Collected data
====================

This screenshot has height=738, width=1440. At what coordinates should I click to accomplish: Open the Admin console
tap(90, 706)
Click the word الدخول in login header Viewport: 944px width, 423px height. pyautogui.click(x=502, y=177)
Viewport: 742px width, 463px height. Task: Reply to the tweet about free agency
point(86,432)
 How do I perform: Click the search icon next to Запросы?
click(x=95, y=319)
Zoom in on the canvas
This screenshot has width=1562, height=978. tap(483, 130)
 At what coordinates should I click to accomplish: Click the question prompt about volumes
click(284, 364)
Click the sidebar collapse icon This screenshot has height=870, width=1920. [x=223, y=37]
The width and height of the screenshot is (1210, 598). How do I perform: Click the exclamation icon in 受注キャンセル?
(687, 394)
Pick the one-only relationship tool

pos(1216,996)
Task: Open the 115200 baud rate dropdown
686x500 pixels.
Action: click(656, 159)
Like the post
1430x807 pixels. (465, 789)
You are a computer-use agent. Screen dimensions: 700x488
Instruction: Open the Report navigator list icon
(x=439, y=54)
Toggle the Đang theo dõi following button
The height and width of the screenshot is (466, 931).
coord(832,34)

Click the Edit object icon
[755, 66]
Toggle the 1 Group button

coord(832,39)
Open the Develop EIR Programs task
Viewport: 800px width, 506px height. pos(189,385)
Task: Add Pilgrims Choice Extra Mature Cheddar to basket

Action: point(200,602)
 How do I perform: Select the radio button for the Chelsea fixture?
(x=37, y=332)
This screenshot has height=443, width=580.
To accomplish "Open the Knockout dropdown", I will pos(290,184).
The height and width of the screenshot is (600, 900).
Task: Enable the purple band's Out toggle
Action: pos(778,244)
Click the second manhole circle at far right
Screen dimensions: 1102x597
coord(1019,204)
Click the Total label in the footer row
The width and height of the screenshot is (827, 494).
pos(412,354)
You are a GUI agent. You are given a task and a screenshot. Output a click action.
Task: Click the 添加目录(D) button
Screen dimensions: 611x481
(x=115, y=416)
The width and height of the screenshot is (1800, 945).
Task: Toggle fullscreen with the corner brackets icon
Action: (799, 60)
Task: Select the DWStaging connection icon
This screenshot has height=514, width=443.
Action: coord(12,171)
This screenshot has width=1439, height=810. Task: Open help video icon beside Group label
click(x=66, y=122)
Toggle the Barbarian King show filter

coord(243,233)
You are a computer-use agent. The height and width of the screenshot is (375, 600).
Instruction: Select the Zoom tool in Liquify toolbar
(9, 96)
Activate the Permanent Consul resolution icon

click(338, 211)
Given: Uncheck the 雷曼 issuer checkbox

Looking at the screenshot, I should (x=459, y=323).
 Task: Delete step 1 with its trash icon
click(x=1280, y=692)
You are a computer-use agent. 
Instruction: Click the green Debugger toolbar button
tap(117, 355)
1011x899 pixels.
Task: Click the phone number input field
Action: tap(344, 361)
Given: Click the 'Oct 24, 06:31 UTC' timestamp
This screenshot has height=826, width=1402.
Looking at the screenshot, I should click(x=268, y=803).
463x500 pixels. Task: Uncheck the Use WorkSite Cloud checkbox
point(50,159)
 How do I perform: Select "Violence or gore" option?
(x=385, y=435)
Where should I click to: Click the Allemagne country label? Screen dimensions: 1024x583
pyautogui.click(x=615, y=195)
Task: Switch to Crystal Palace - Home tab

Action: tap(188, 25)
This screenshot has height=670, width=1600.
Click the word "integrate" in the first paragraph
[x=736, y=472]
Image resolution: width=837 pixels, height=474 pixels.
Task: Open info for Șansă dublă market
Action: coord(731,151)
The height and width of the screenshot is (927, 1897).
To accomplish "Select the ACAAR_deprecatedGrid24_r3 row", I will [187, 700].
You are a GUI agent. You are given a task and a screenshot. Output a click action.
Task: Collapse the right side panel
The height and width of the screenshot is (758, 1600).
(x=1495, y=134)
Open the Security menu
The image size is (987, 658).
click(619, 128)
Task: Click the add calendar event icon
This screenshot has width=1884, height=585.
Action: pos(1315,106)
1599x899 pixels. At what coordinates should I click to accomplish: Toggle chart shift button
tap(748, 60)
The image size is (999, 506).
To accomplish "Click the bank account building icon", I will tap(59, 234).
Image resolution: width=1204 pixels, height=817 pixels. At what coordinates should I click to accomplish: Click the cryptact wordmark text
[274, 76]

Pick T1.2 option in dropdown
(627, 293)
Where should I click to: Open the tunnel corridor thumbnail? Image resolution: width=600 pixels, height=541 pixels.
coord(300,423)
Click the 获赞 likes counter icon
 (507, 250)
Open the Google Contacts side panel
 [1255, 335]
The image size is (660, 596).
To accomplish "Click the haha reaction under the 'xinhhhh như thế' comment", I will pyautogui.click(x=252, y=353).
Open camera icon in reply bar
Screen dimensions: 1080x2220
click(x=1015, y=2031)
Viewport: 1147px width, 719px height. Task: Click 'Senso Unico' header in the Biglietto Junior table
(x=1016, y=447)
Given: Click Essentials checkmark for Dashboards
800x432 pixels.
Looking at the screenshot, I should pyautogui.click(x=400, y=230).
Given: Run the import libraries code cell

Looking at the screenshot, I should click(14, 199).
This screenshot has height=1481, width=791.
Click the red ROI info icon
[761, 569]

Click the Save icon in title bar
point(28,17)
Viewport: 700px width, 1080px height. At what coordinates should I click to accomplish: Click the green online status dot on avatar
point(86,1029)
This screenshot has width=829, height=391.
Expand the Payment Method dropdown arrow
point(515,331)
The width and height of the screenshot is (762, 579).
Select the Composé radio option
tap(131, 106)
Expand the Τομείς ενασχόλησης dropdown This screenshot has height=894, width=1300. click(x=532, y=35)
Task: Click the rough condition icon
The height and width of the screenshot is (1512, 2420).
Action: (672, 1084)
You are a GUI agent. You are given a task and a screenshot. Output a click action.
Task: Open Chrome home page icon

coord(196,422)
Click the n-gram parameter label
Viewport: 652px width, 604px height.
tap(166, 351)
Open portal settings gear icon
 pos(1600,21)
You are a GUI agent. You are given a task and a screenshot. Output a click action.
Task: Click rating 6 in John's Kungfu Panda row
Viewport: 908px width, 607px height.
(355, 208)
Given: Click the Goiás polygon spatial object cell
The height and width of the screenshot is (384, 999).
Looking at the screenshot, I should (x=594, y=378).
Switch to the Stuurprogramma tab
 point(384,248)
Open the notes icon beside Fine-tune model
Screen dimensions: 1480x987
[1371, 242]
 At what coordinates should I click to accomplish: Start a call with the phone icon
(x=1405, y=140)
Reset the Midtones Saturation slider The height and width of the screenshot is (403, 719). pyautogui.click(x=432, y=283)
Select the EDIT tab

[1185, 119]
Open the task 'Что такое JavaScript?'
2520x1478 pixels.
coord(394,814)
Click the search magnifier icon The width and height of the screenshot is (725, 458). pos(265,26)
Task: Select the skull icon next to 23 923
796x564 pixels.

====================

> _Your goal_: The answer should be an exact copy of the data.

> _Solution to the exercise_:
This screenshot has height=738, width=1440. At what coordinates should I click to accomplish: Open the Admin console
tap(90, 706)
Click the word الدخول in login header Viewport: 944px width, 423px height. pyautogui.click(x=502, y=177)
Viewport: 742px width, 463px height. Task: Reply to the tweet about free agency
point(86,432)
 How do I perform: Click the search icon next to Запросы?
click(x=95, y=319)
Zoom in on the canvas
This screenshot has width=1562, height=978. tap(483, 130)
 At what coordinates should I click to accomplish: Click the question prompt about volumes
click(284, 364)
Click the sidebar collapse icon This screenshot has height=870, width=1920. [x=223, y=37]
The width and height of the screenshot is (1210, 598). How do I perform: Click the exclamation icon in 受注キャンセル?
(687, 394)
Pick the one-only relationship tool

pos(1216,996)
Task: Open the 115200 baud rate dropdown
686x500 pixels.
Action: click(656, 159)
Like the post
1430x807 pixels. (465, 789)
You are a computer-use agent. Screen dimensions: 700x488
Instruction: Open the Report navigator list icon
(x=439, y=54)
Toggle the Đang theo dõi following button
The height and width of the screenshot is (466, 931).
coord(832,34)

Click the Edit object icon
[755, 66]
Toggle the 1 Group button

coord(832,39)
Open the Develop EIR Programs task
Viewport: 800px width, 506px height. pos(189,385)
Task: Add Pilgrims Choice Extra Mature Cheddar to basket

Action: point(200,602)
 How do I perform: Select the radio button for the Chelsea fixture?
(x=37, y=332)
This screenshot has height=443, width=580.
To accomplish "Open the Knockout dropdown", I will pos(290,184).
The height and width of the screenshot is (600, 900).
Task: Enable the purple band's Out toggle
Action: pos(778,244)
Click the second manhole circle at far right
Screen dimensions: 1102x597
coord(1019,204)
Click the Total label in the footer row
The width and height of the screenshot is (827, 494).
pos(412,354)
You are a GUI agent. You are given a task and a screenshot. Output a click action.
Task: Click the 添加目录(D) button
Screen dimensions: 611x481
(x=115, y=416)
The width and height of the screenshot is (1800, 945).
Task: Toggle fullscreen with the corner brackets icon
Action: (799, 60)
Task: Select the DWStaging connection icon
This screenshot has height=514, width=443.
Action: coord(12,171)
This screenshot has width=1439, height=810. Task: Open help video icon beside Group label
click(x=66, y=122)
Toggle the Barbarian King show filter

coord(243,233)
You are a computer-use agent. The height and width of the screenshot is (375, 600).
Instruction: Select the Zoom tool in Liquify toolbar
(9, 96)
Activate the Permanent Consul resolution icon

click(338, 211)
Given: Uncheck the 雷曼 issuer checkbox

Looking at the screenshot, I should (x=459, y=323).
 Task: Delete step 1 with its trash icon
click(x=1280, y=692)
You are a computer-use agent. 
Instruction: Click the green Debugger toolbar button
tap(117, 355)
1011x899 pixels.
Task: Click the phone number input field
Action: tap(344, 361)
Given: Click the 'Oct 24, 06:31 UTC' timestamp
This screenshot has height=826, width=1402.
Looking at the screenshot, I should click(x=268, y=803).
463x500 pixels. Task: Uncheck the Use WorkSite Cloud checkbox
point(50,159)
 How do I perform: Select "Violence or gore" option?
(x=385, y=435)
Where should I click to: Click the Allemagne country label? Screen dimensions: 1024x583
pyautogui.click(x=615, y=195)
Task: Switch to Crystal Palace - Home tab

Action: tap(188, 25)
This screenshot has height=670, width=1600.
Click the word "integrate" in the first paragraph
[x=736, y=472]
Image resolution: width=837 pixels, height=474 pixels.
Task: Open info for Șansă dublă market
Action: coord(731,151)
The height and width of the screenshot is (927, 1897).
To accomplish "Select the ACAAR_deprecatedGrid24_r3 row", I will [187, 700].
You are a GUI agent. You are given a task and a screenshot. Output a click action.
Task: Collapse the right side panel
The height and width of the screenshot is (758, 1600).
(x=1495, y=134)
Open the Security menu
The image size is (987, 658).
click(619, 128)
Task: Click the add calendar event icon
This screenshot has width=1884, height=585.
Action: pos(1315,106)
1599x899 pixels. At what coordinates should I click to accomplish: Toggle chart shift button
tap(748, 60)
The image size is (999, 506).
To accomplish "Click the bank account building icon", I will tap(59, 234).
Image resolution: width=1204 pixels, height=817 pixels. At what coordinates should I click to accomplish: Click the cryptact wordmark text
[274, 76]

Pick T1.2 option in dropdown
(627, 293)
Where should I click to: Open the tunnel corridor thumbnail? Image resolution: width=600 pixels, height=541 pixels.
coord(300,423)
Click the 获赞 likes counter icon
 (507, 250)
Open the Google Contacts side panel
 [1255, 335]
The image size is (660, 596).
To accomplish "Click the haha reaction under the 'xinhhhh như thế' comment", I will pyautogui.click(x=252, y=353).
Open camera icon in reply bar
Screen dimensions: 1080x2220
click(x=1015, y=2031)
Viewport: 1147px width, 719px height. Task: Click 'Senso Unico' header in the Biglietto Junior table
(x=1016, y=447)
Given: Click Essentials checkmark for Dashboards
800x432 pixels.
Looking at the screenshot, I should pyautogui.click(x=400, y=230).
Given: Run the import libraries code cell

Looking at the screenshot, I should click(14, 199).
This screenshot has height=1481, width=791.
Click the red ROI info icon
[761, 569]

Click the Save icon in title bar
point(28,17)
Viewport: 700px width, 1080px height. At what coordinates should I click to accomplish: Click the green online status dot on avatar
point(86,1029)
This screenshot has width=829, height=391.
Expand the Payment Method dropdown arrow
point(515,331)
The width and height of the screenshot is (762, 579).
Select the Composé radio option
tap(131, 106)
Expand the Τομείς ενασχόλησης dropdown This screenshot has height=894, width=1300. click(x=532, y=35)
Task: Click the rough condition icon
The height and width of the screenshot is (1512, 2420).
Action: (672, 1084)
You are a GUI agent. You are given a task and a screenshot. Output a click action.
Task: Open Chrome home page icon

coord(196,422)
Click the n-gram parameter label
Viewport: 652px width, 604px height.
tap(166, 351)
Open portal settings gear icon
 pos(1600,21)
You are a GUI agent. You are given a task and a screenshot. Output a click action.
Task: Click rating 6 in John's Kungfu Panda row
Viewport: 908px width, 607px height.
(355, 208)
Given: Click the Goiás polygon spatial object cell
The height and width of the screenshot is (384, 999).
Looking at the screenshot, I should (x=594, y=378).
Switch to the Stuurprogramma tab
 point(384,248)
Open the notes icon beside Fine-tune model
Screen dimensions: 1480x987
[1371, 242]
 At what coordinates should I click to accomplish: Start a call with the phone icon
(x=1405, y=140)
Reset the Midtones Saturation slider The height and width of the screenshot is (403, 719). pyautogui.click(x=432, y=283)
Select the EDIT tab

[1185, 119]
Open the task 'Что такое JavaScript?'
2520x1478 pixels.
coord(394,814)
Click the search magnifier icon The width and height of the screenshot is (725, 458). pos(265,26)
Task: Select the skull icon next to 23 923
796x564 pixels.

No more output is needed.